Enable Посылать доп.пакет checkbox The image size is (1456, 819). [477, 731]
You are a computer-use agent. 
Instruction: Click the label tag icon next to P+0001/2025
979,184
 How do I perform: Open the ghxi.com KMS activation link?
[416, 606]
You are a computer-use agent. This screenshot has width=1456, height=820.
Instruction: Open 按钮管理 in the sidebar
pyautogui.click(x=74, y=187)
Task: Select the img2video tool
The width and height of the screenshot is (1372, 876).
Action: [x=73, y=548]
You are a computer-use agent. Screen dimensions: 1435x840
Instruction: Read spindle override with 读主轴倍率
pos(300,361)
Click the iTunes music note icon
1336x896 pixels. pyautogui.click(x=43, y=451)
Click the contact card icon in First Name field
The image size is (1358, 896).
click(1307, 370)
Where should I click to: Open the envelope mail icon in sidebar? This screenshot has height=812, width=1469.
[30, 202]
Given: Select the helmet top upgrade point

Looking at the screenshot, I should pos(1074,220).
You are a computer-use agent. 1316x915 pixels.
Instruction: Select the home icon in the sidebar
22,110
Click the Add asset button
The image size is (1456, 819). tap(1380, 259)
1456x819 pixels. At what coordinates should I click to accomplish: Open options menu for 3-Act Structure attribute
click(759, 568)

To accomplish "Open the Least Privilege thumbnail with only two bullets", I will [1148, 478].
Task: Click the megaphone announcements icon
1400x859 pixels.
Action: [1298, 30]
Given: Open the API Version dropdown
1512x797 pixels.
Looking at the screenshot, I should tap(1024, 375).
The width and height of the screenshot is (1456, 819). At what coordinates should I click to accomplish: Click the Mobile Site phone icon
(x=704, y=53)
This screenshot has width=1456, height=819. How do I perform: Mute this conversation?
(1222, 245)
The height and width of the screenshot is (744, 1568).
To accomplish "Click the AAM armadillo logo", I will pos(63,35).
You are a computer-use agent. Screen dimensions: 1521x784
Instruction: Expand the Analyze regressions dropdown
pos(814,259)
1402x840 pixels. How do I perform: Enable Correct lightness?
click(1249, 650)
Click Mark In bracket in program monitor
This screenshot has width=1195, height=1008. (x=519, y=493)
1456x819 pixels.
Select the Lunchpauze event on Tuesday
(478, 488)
---
# WORK ITEM
With "computer" as the string to match, show every line of the entries above that has it.

# REPLY TO THE EXERCISE
You are a computer-use agent. 
You are a computer-use agent. This screenshot has width=1456, height=820.
You are a computer-use agent. Screen dimensions: 1435x840
You are a computer-use agent. 1316x915 pixels.
You are a computer-use agent. Screen dimensions: 1521x784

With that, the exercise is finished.